The folks who keep watch over North America's skies are once again capturing the imaginations of children with their Santa Claus tracker.
It's been an annual tradition for the North American Aerospace Defence Command (NORAD) for more than half a century.
In 1955, a Sears ad in Colorado-Springs misprinted the phone number for kids to call and talk to the store's Santa.
Instead, the excited kiddies dialled up NORAD's predecessor, the Continental Air Defense Command.
The kind-hearted operator at the time told the children he'd have his staff check the radar for updates on St. Nick's progress.
"Since that time, NORAD men, women, family and friends have selflessly volunteered their time to personally respond to phone calls and e-mails from children all around the world," reads NORAD's Santa tracker site.

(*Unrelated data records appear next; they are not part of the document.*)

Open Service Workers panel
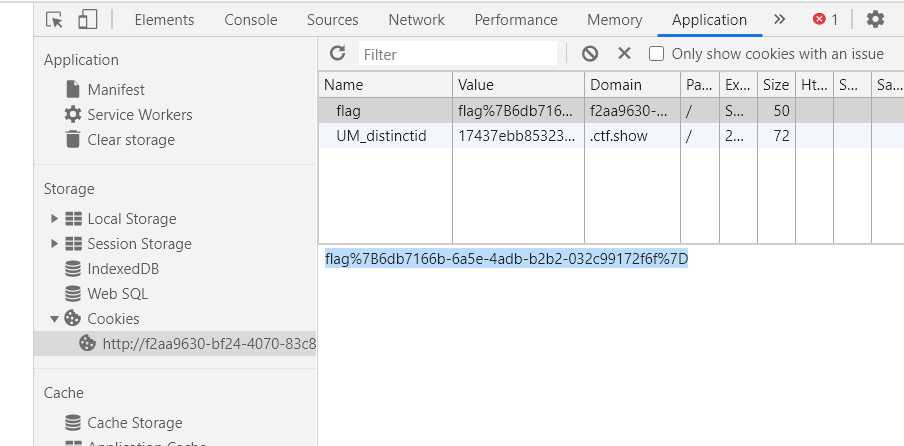pyautogui.click(x=139, y=115)
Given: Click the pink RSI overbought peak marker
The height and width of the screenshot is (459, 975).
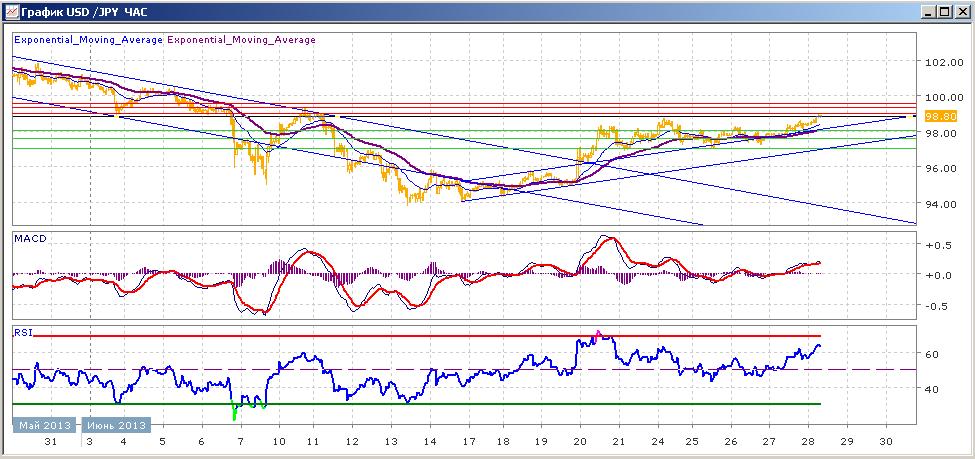Looking at the screenshot, I should [598, 335].
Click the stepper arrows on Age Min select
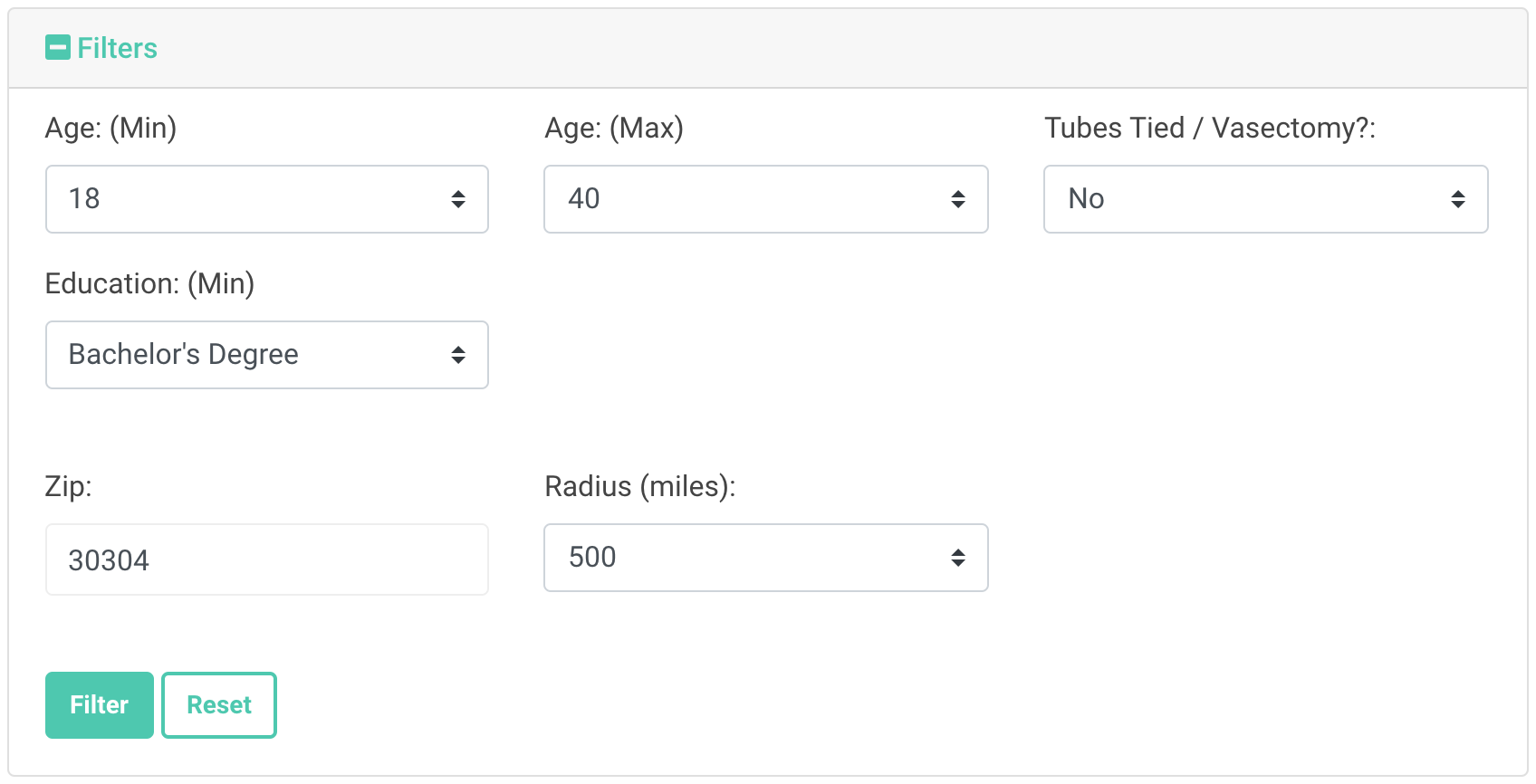Screen dimensions: 1536x784 [x=460, y=199]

"In addition, we now track Santa using the Internet. Millions of people who want to know Santa's whereabouts now visit the NORAD Tracks Santa website."
The site contains a live map showing Santa's current location, as well as everywhere he's dropped off presents. Kids can time, down to the second, when he's poised to arrive in their hometowns.

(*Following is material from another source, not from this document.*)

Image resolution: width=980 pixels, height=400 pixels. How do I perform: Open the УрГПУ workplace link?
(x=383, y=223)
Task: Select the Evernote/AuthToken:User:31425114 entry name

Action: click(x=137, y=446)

"The moment that radar indicates Santa has lifted off, we use our second detection system. Satellites positioned in geo-synchronous orbit at 22,300 miles from the Earth's surface are equipped with infrared sensors, which enable them to detect heat," says NORAD.
"Amazingly, Rudolph's bright red nose gives off an infrared signature, which allows our satellites to detect Rudolph and Santa."
By Monday morning, Santa had already delivered 1.2 million gifts, the tracker showed.